The Jazz will travel to Orlando to play the remaining teams left on their schedule who also earned a spot in Orlando. They will have some fun games to watch with top seeded Lakers, the Thunders and the Spurs still on the schedule. Each of these will count as warmup games for the playoffs and will help determine which seed the Jazz will be.
As of now they sit in the fourth spot, but only four games separate the third seed from the seventh. Who the Jazz will play is still to be determined. The main goal during these warmup games is to avoid falling to the seventh spot, which would result in a first-round series against the Clippers, who have the inside track to the second seed.
A team to keep a close eye on as games begin are the Houston Rockets, who are only a game back of the Jazz. Their small-ball lineups have been a bad matchup for the Jazz, plus the Rockets have knocked them out of the playoffs the past two seasons.

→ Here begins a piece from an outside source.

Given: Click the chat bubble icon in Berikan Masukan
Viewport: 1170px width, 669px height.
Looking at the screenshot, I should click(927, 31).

The bad news is the Jazz will be without their sharpshooting forward Bojan Bogdanovic, who recently had wrist surgery and will miss the remainder of the season. They may be able to replace his spot on the roster, but not without clearing a spot. That means it’s more likely that they’re replace Bogdanovic on the active roster with one of their two-way players, Jarrell Brantley or Justin Wright-Foreman. Bogdanovic’s minutes will be shared among those on the roster. Georges Niang seems likely to be the biggest beneficiary of Bogdanovic’s absence. This will test Niang since he will be asked to play outside of his role and a playoff setting isn’t the best place to try that out.

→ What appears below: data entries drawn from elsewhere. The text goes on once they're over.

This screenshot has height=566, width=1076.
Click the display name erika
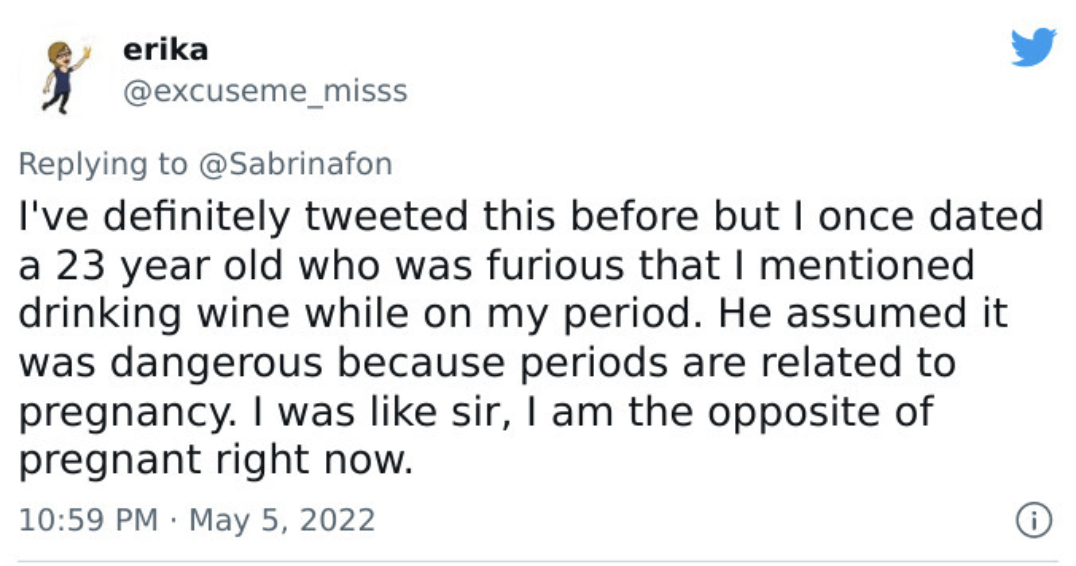click(165, 50)
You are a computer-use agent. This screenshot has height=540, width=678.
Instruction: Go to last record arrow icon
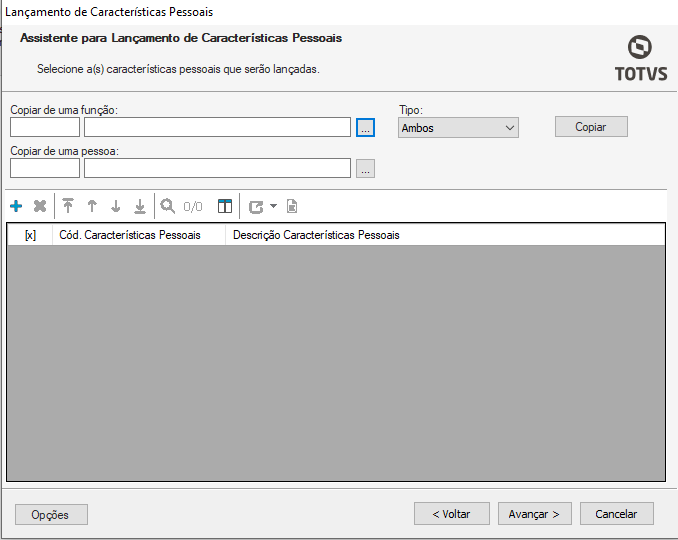click(140, 206)
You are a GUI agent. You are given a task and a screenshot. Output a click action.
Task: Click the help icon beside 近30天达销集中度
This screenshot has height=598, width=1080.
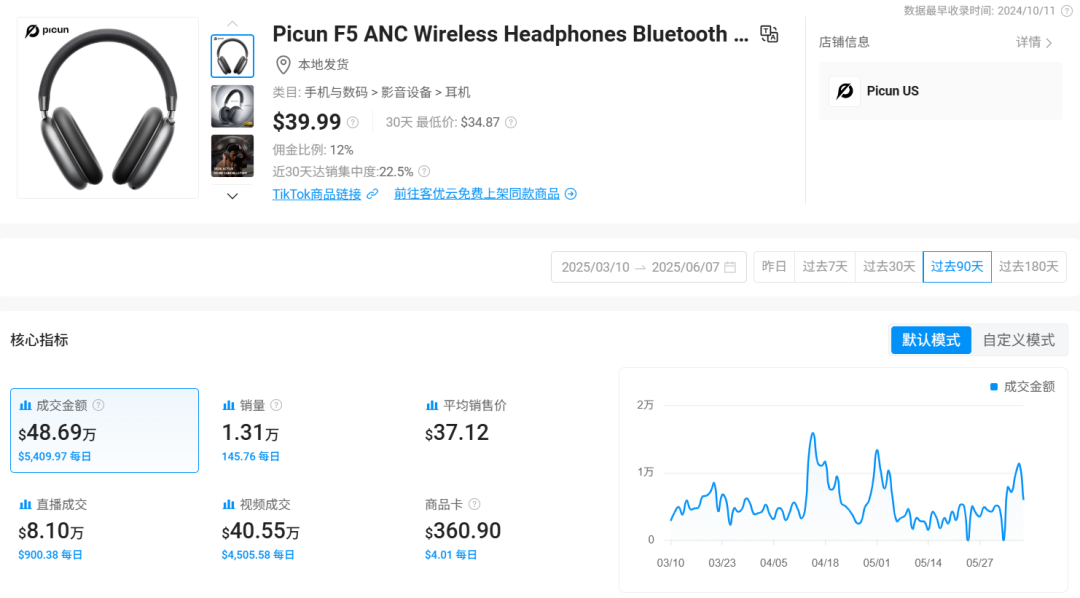click(x=424, y=172)
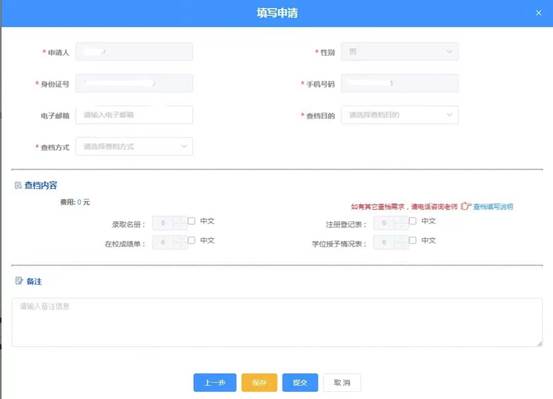Click the orange 保存 button
The height and width of the screenshot is (399, 553).
tap(259, 382)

Jazz coach Quin Snyder could instead get creative and go super small. When the Jazz got healthy, Emmanuel Mudiay was out of the rotation despite having played well. Snyder could follow the Thunder’s lead and play a three-point guard lineup to help fill the void left by Bogdanovic’s injury. Mudiay has good size for a point guard at 6-foot-5 and weighing 200 pounds. In the right situations he could man the small forward position and help ease the burden. Mudiay is definitely one of the Jazz’s top eight to nine players and Snyder needs to find ways to get his top players on the court.

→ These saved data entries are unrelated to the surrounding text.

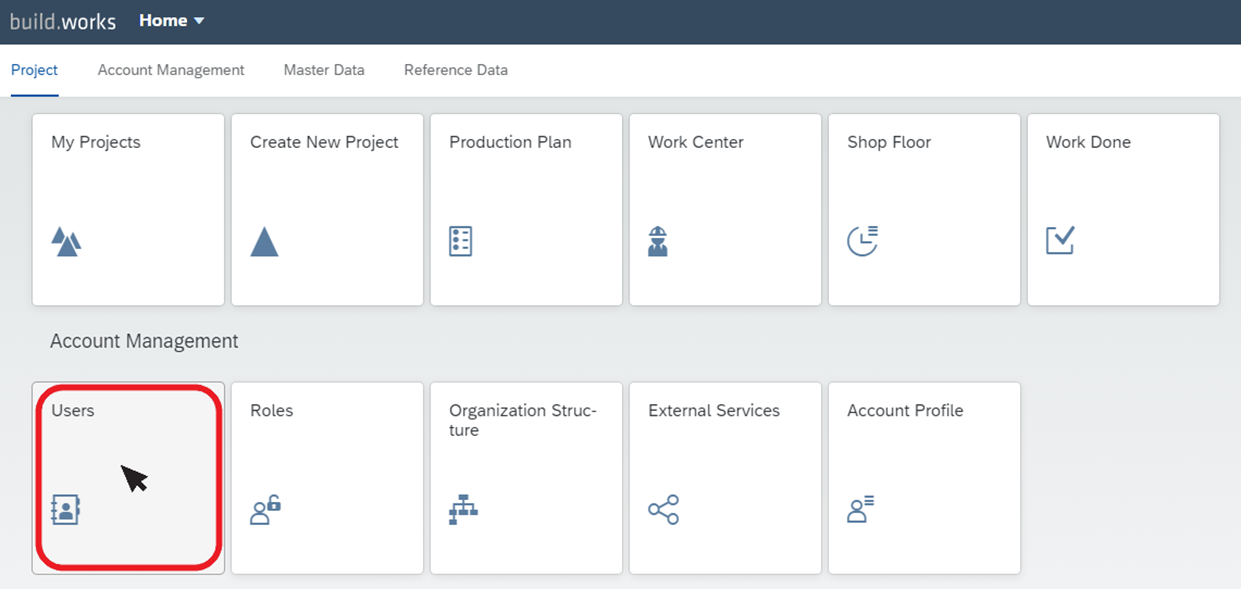The width and height of the screenshot is (1241, 589).
Task: Click the Create New Project triangle icon
Action: pos(264,242)
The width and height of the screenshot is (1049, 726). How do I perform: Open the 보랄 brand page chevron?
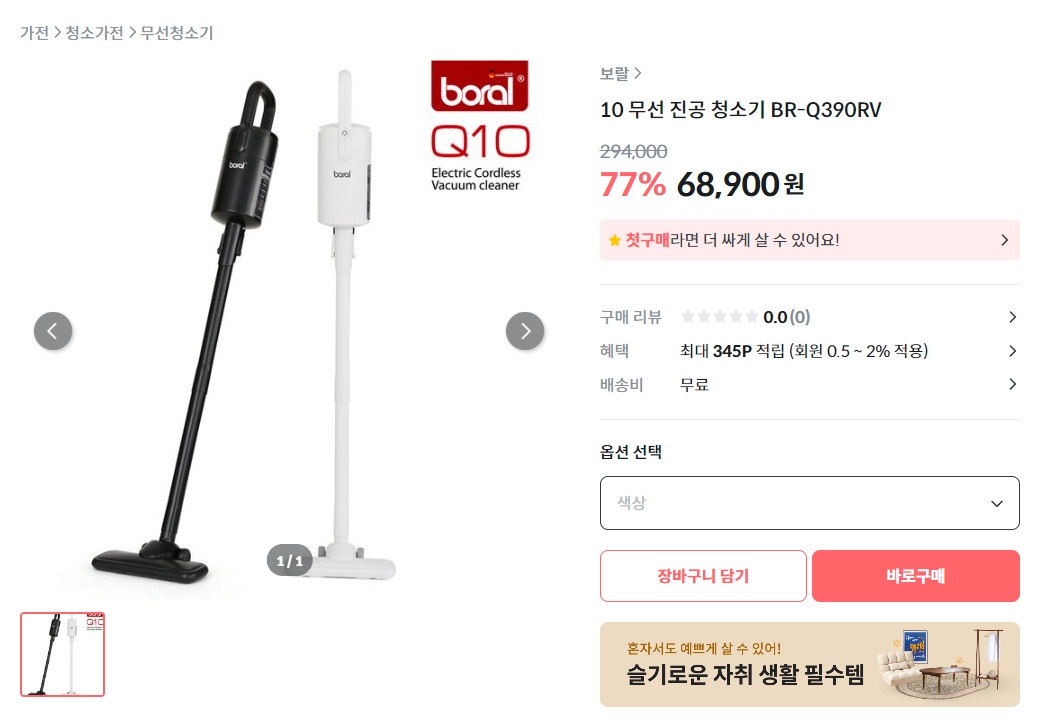point(638,73)
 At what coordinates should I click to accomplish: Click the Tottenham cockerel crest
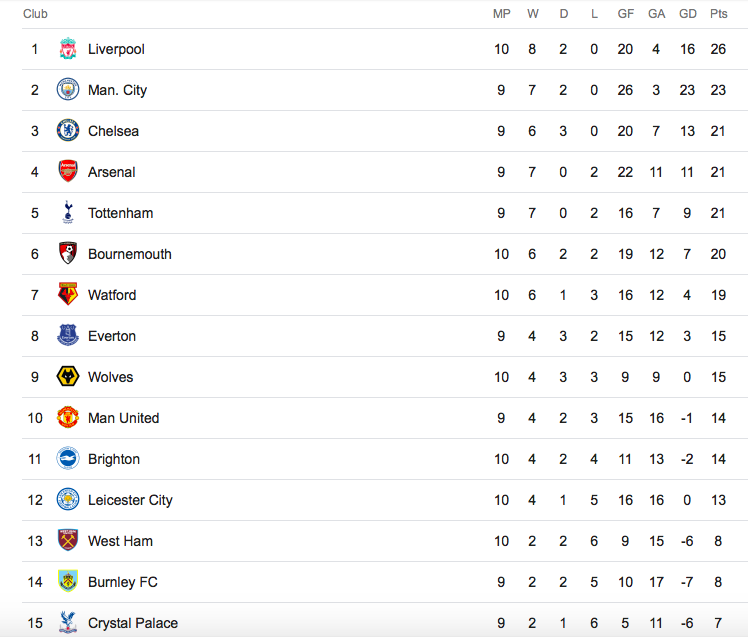click(x=68, y=213)
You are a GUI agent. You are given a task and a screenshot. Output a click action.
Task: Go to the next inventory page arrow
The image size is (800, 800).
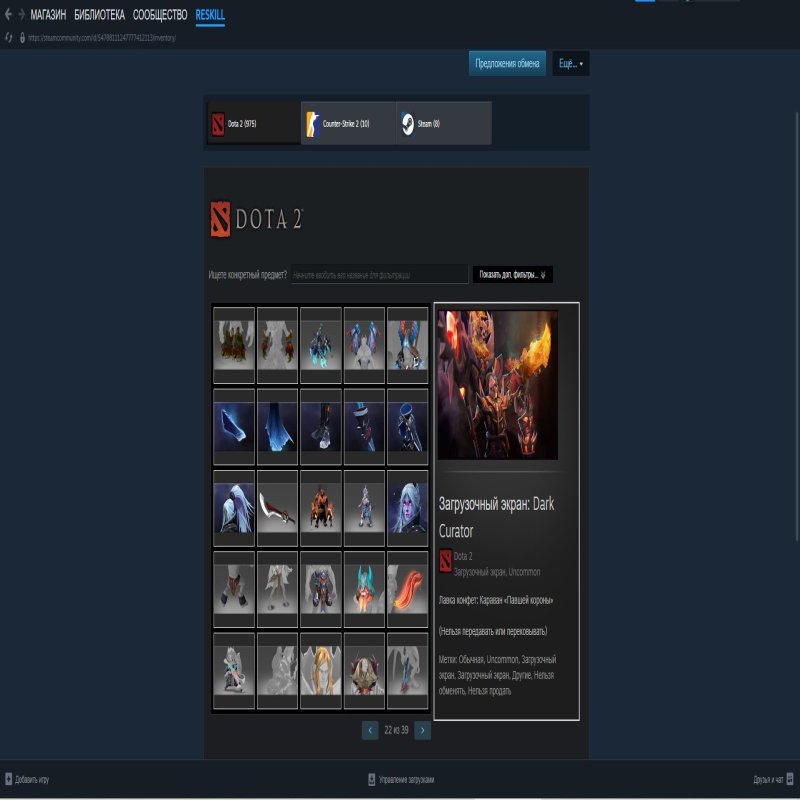click(x=422, y=731)
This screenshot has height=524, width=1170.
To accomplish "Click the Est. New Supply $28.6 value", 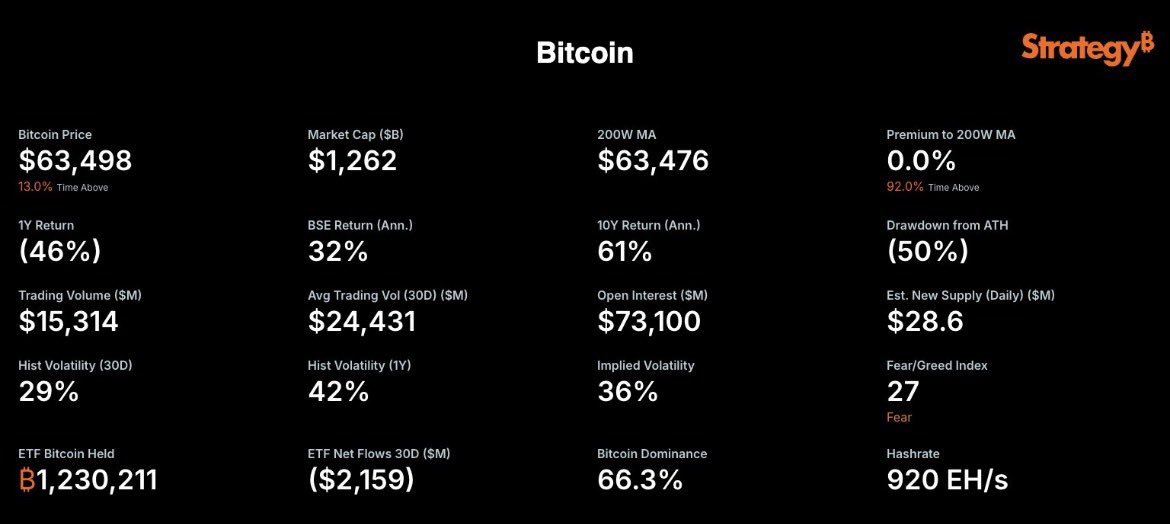I will coord(925,321).
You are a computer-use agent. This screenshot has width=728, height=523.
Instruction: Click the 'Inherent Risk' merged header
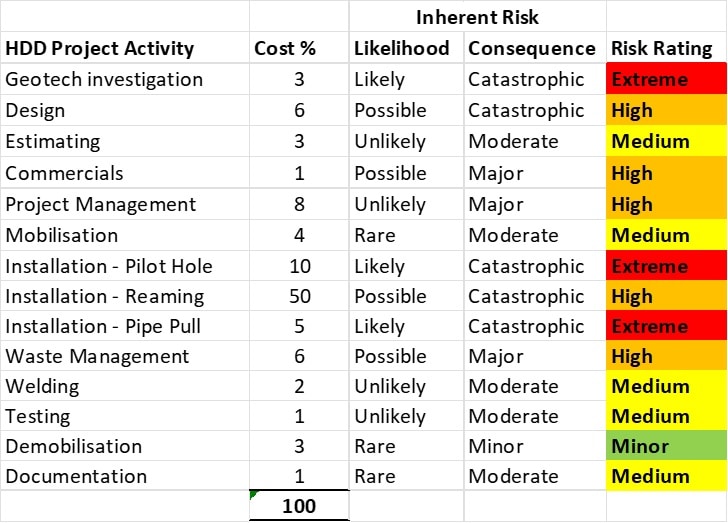[477, 17]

The league won’t resume play until late July, giving the Jazz coaching staff plenty of time to figure out the best solution for replacing Bogdanovic’s minutes, scoring and role. Bogdanovic was averaging 20.2 points per game in his first Jazz season, second-highest on the team.
One of the hot topics for Jazz fans during this time has been the reportedly strained relationship between All-Stars Gobert and Donovan Mitchell. All eyes will be on how these two interact when games begin again, even after players and front office execs have downplayed the situation, asserting that both stars are ready to move on. The concerns of Jazz fans will hopefully be resolved and even though there won’t be any more live games at Vivint SmartHome Arena this season, at least basketball is returning, something fans have missed dearly and will never take for granted again.